While Raj Samani and I were conducting researching for our recent book, “Applied Cyber Security for the Smart Grid,” there was a lot of interest, speculation, imagination and debate around a particular discovery. The original finding, by researchers Dario Carluccio and Stephan Brinkhaus, indicated that with a frequent enough polling interval, Smart Meter readings could identify not only specific appliances used within a home, but could identify enough detail to generate a unique signature for a specific movie or television show (because specific frames of video will require different levels of brightness, etc. and therefore a unique electrical demand). Our interest is easy enough to explain, as are our concerns about Privacy.
Note that this scenario, where would-be bank robbers use infrared interface scanners to safely hack smart meters from their car instead of sneaking into the lobby and scoping out the bank cloak-and-dagger style, would likely not go over well with Hollywood movie directors.

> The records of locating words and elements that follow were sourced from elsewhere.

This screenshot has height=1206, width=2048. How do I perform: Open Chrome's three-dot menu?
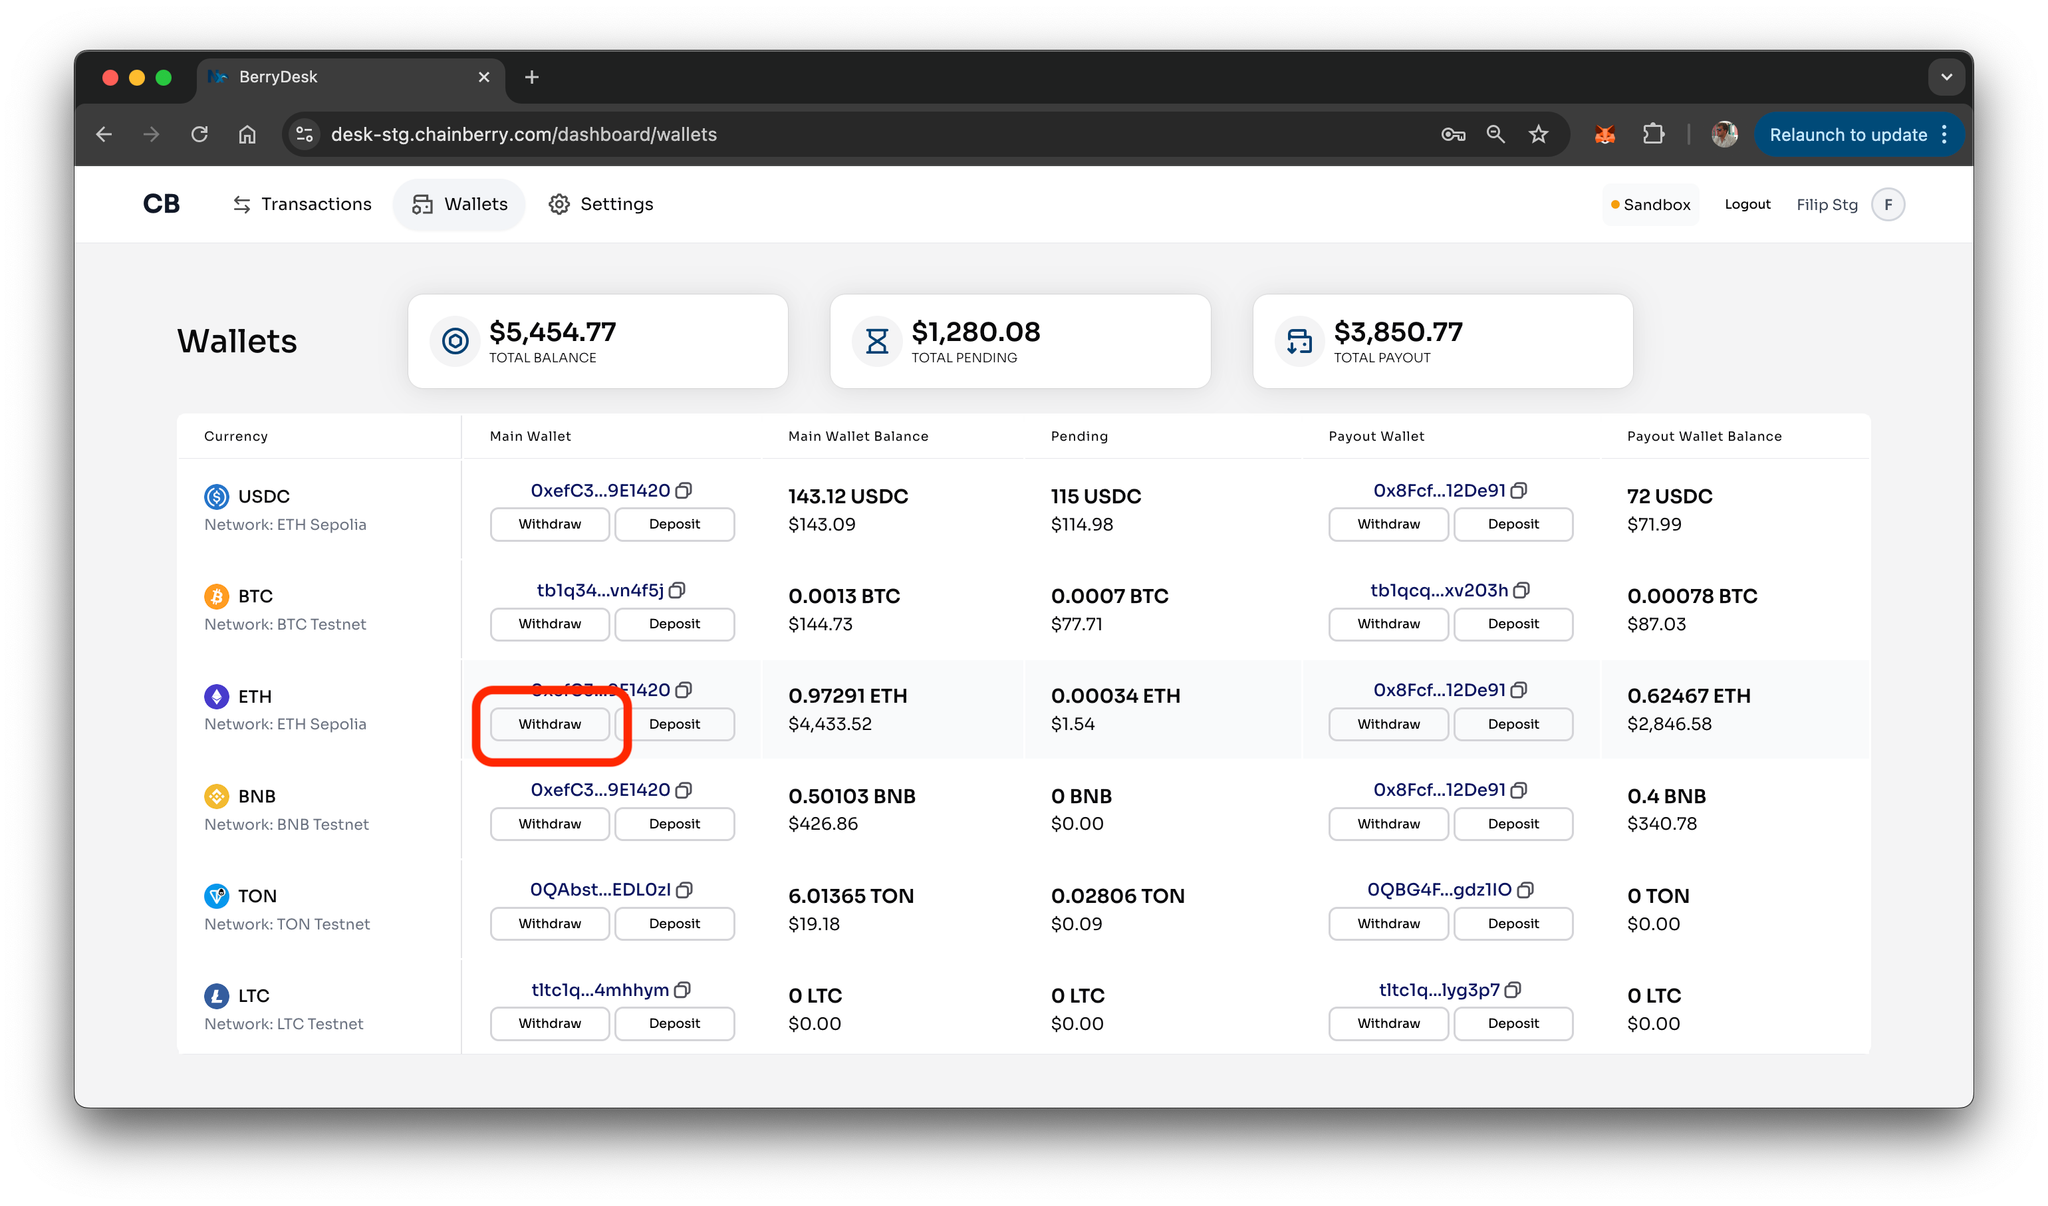click(1945, 134)

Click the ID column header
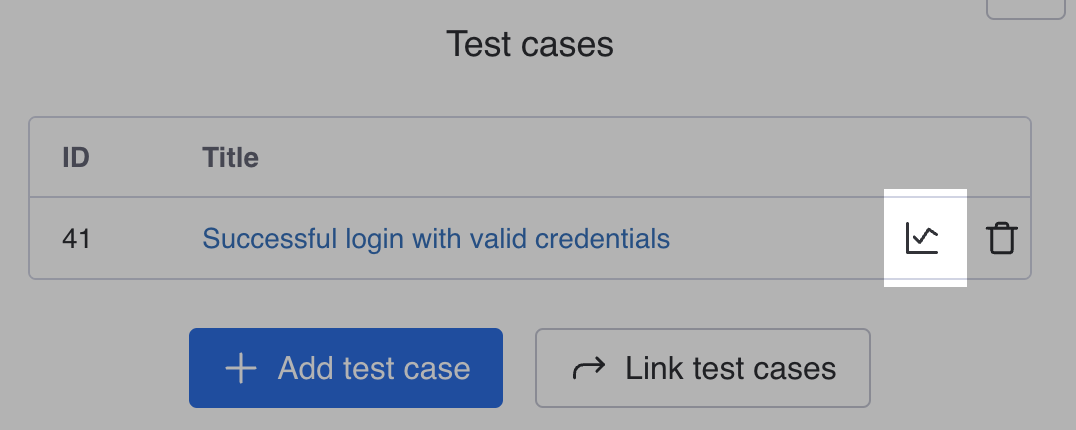tap(76, 158)
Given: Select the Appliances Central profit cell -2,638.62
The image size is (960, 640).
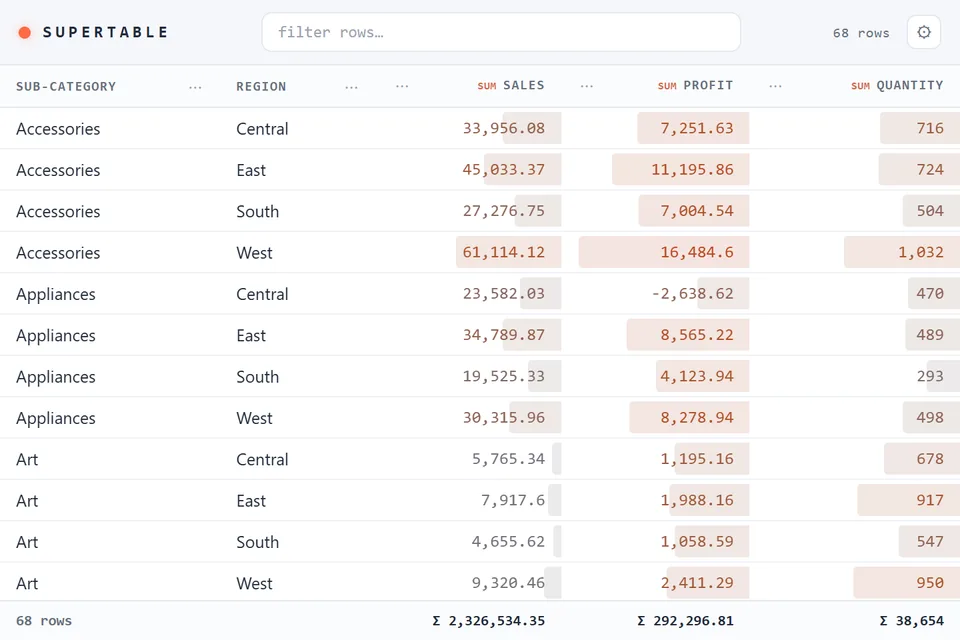Looking at the screenshot, I should 692,293.
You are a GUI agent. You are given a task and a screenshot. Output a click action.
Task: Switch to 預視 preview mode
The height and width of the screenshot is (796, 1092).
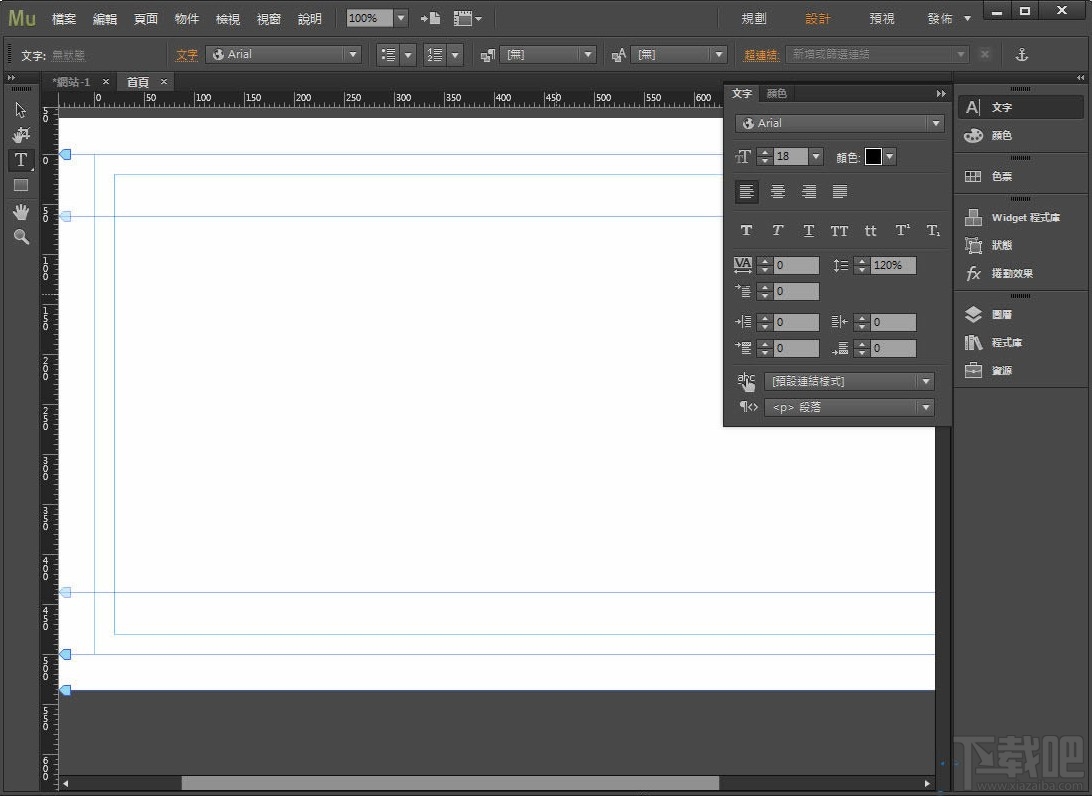point(881,17)
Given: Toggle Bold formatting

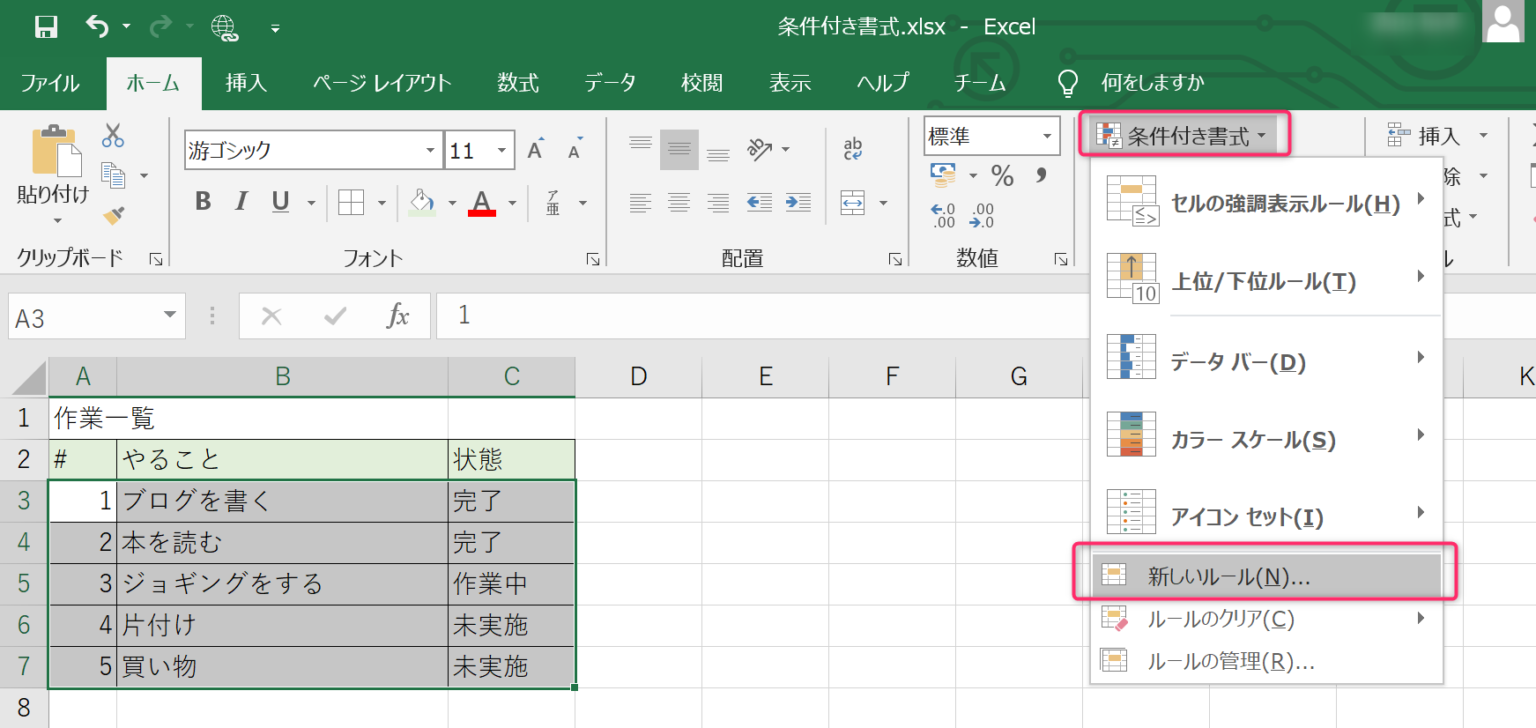Looking at the screenshot, I should click(203, 202).
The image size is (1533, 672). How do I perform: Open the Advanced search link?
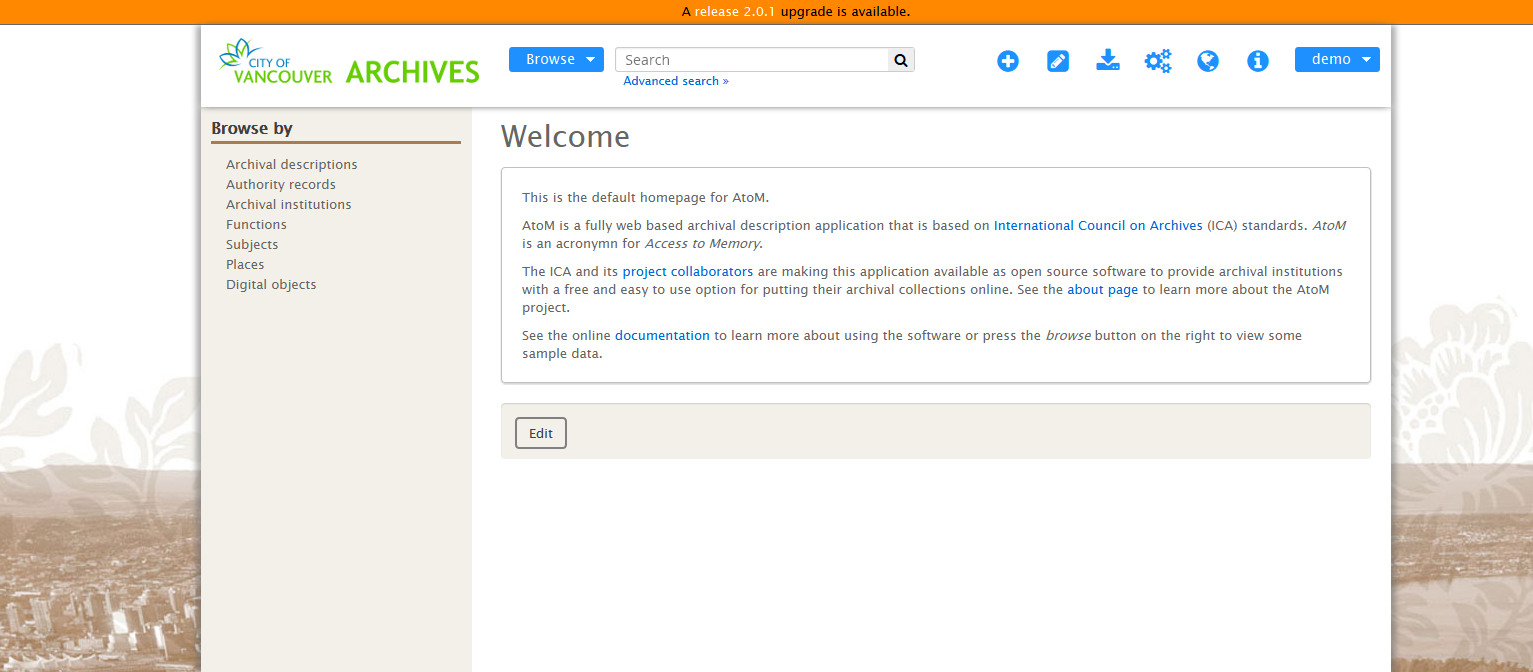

Of course, we’re not about to rob a bank — nor do we condone such activity. We’re simply speculating that with important information being stored in Smart Meters, and with easy access to that data — from the relative safety of a position outside of our fictional bank, and outside of the area being secured, surveyed, and also presumably guarded by trained men with automatic weapons — a lot of damage could be done.
Theft of “privacy” can often equate to more tangible sorts of larceny. The private data being stolen could be a valuable digital asset (PII, banking data, a pharmaceutical recipe), or it could be data valuable enough to someone else to justify extortion (compromising records, medical files, a guarded secret). Could meter data provide information needed to steal a physical asset. Theoretically, yes. It’s a frightening speculation, and like the research it is based upon, it is likely to spark a bit of controversy.